##### Material provided #####

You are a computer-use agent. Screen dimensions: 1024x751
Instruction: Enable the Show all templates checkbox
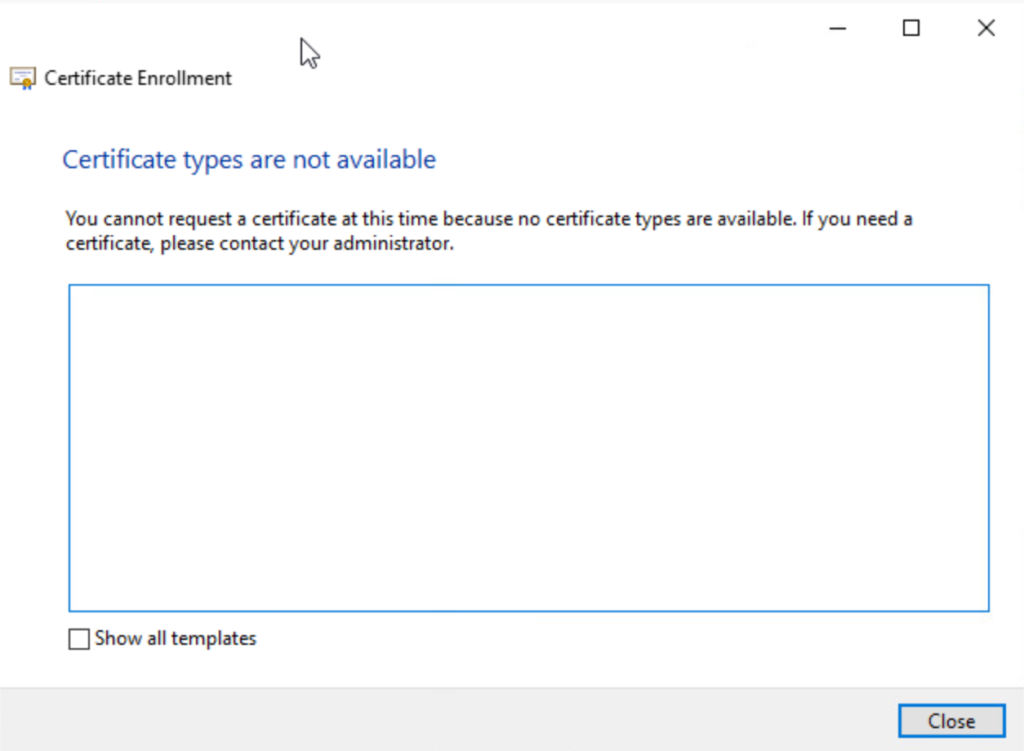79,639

#####
##### Material provided #####

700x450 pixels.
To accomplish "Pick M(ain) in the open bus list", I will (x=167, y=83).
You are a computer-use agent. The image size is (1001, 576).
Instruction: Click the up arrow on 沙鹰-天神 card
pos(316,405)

#####
##### Material provided #####

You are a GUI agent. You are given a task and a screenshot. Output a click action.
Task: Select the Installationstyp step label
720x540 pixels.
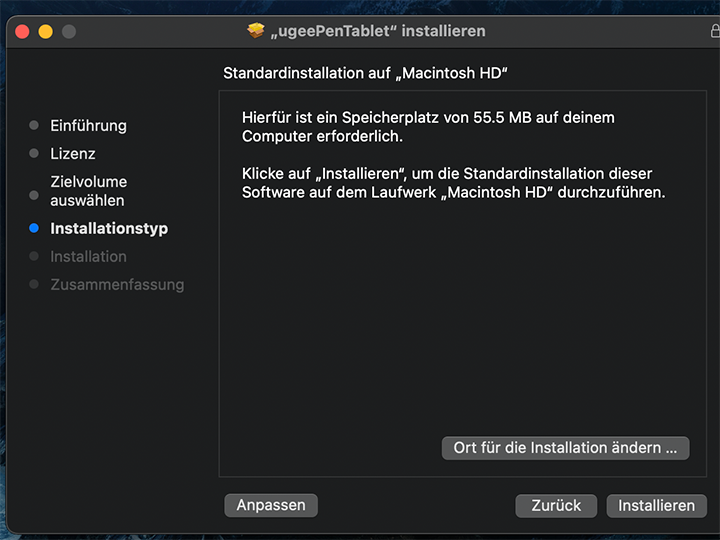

#####

> **Work required**: Based on the entries above, please count how many lines contain the string "computer", and reply with the figure only.

> **Your response**: 2